Созидание души | страница 21
Психическая реальность – это нечто не подлежащее программированию и объективной проверке. Ясно, что таким образом нам приходится отчасти иметь дело с внутренне противоречивым, иррациональным материалом, чего, казалось бы, можно избежать при наличии точных определений, заимствованных из естественных наук. Однако при установлении общего, определенного и окончательного критерия психической истины его неприменимость стала бы более очевидной: его нельзя было бы проследить в реальных фактах. Попытка получить его напоминала бы религиозную войну; парадоксальным образом архаический и фидеистический критерий психической истины в качестве внутренней религии предотвращает внешние религиозные конфликты и их тоталитарные проявления.

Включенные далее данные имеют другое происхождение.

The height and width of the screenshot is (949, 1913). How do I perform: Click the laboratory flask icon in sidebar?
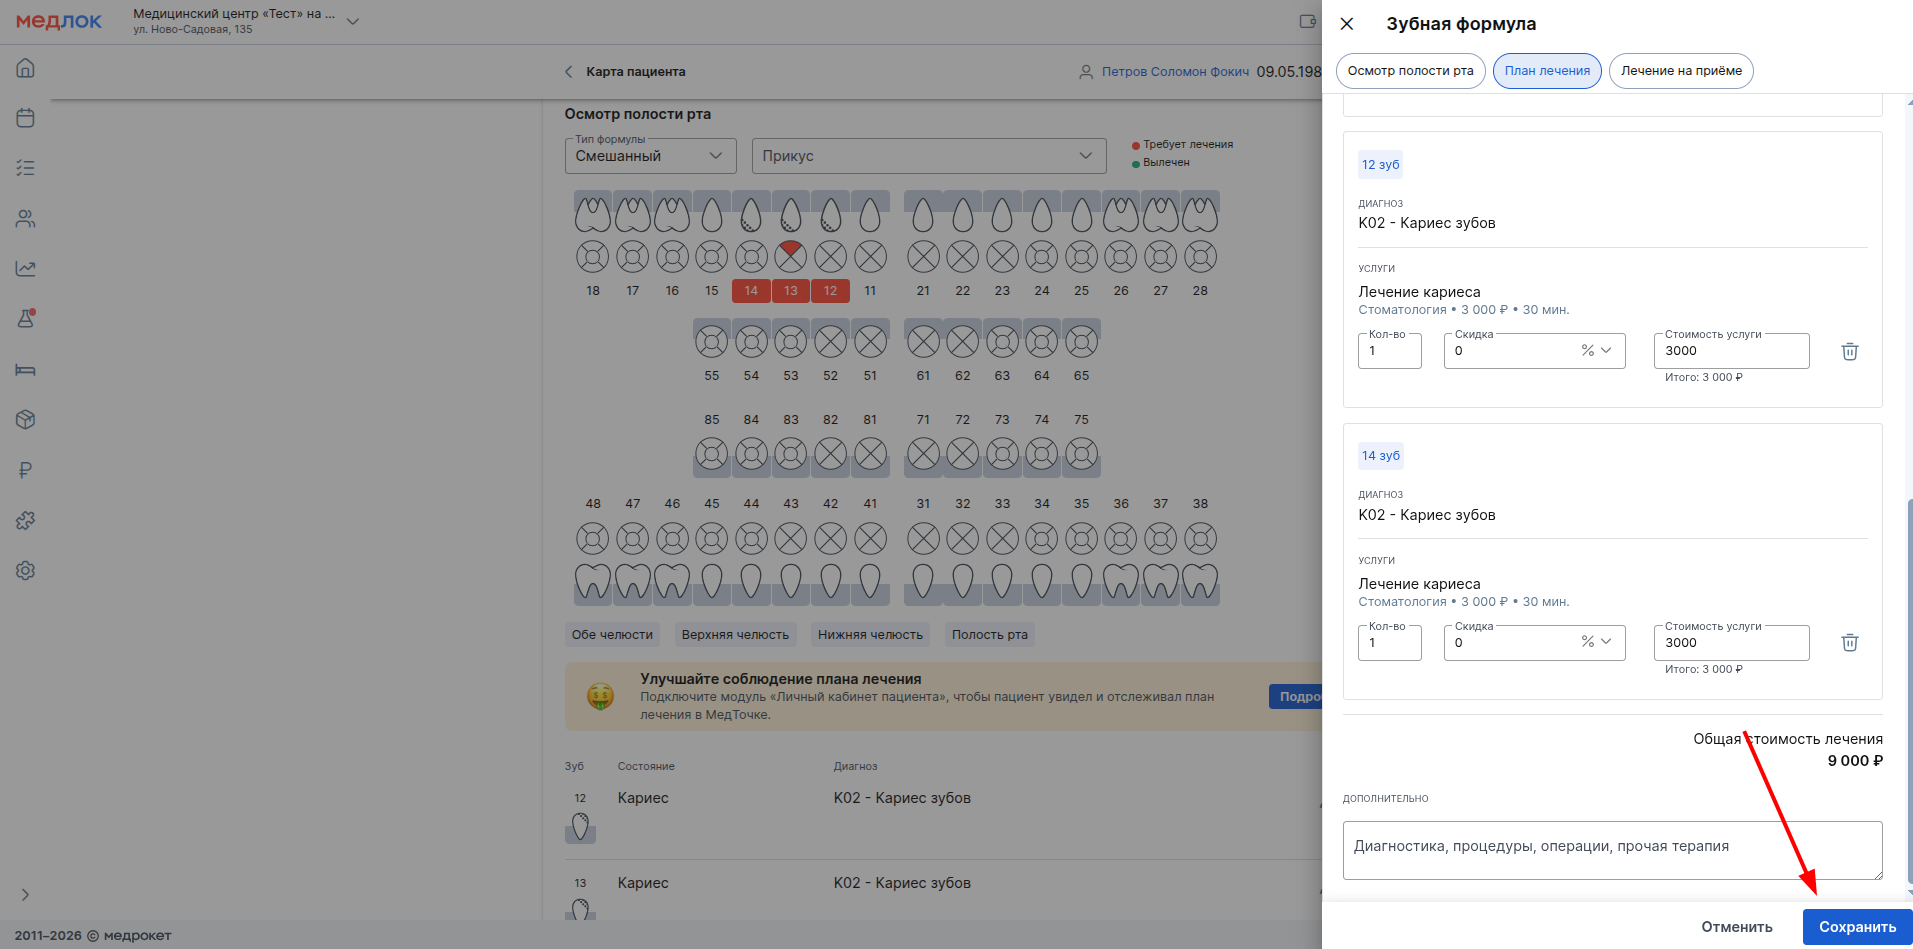coord(26,319)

Нам никогда не удастся написать учебник по психологии столь же неопровержимый, как учебники по естественным наукам. Но сможем ли мы им не завидовать?
Здесь, на Западе, мы опасаемся, что главенство фидеистической истины над истиной объективной означает проигрыш или регресс. Но это не всегда так и зависит от контекста. В обществах, где привыкли верить, как, к примеру, в тех обществах, которые называют примитивными, может главенствовать только магическая истина как более истинная и более действенная по сравнению с объективной.
Обратимся к случаю, который приводит Ф.Боас>15. Кесалид хотел стать учеником шамана не для того, чтобы действительно пройти посвящение, а чтобы выучить используемые шаманами трюки и разоблачить их претенциозное шарлатанство. Прежде чем подойти к больному, они кладут в рот какой-нибудь предмет; затем, после проведения церемонии и истерической части представления, наступает кульминационный момент лечения, когда шаман резко выплевывает этот предмет, в котором заключена болезнь, изгнанная им из тела больного. Кесалид выполняет то, что от него требуется, предвкушая торжество своей светской истины. Однако оно не наступает. Когда Кесалид заканчивает свой трюк, больной выздоравливает. Как это объяснить? Психическая и иррациональная истина традиции оказала воздействие на отношение между пациентом и целителем, даже если этот последний был убежден, что преодолел ее навсегда, и вследствие этого думал, что она никоим образом не участвует в выздоровлении.
Подобным же образом мы сейчас обращаемся к психотерапии. Вначале нас посвящают в истину Фрейда или Юнга, в которую мы верим, не задаваясь вопросами. Затем за годы работы мы незаметно теряем страсть и порыв вместе с убеждением, что базовые принципы, согласно которым мы действуем, всегда хороши и правильны; раньше или позже, как христианская церковь, которая постепенно вышла из скромных катакомб и приобрела светскую власть, мы позволяем ослабеть психической истине и заменяем ее отстраненным взглядом извне.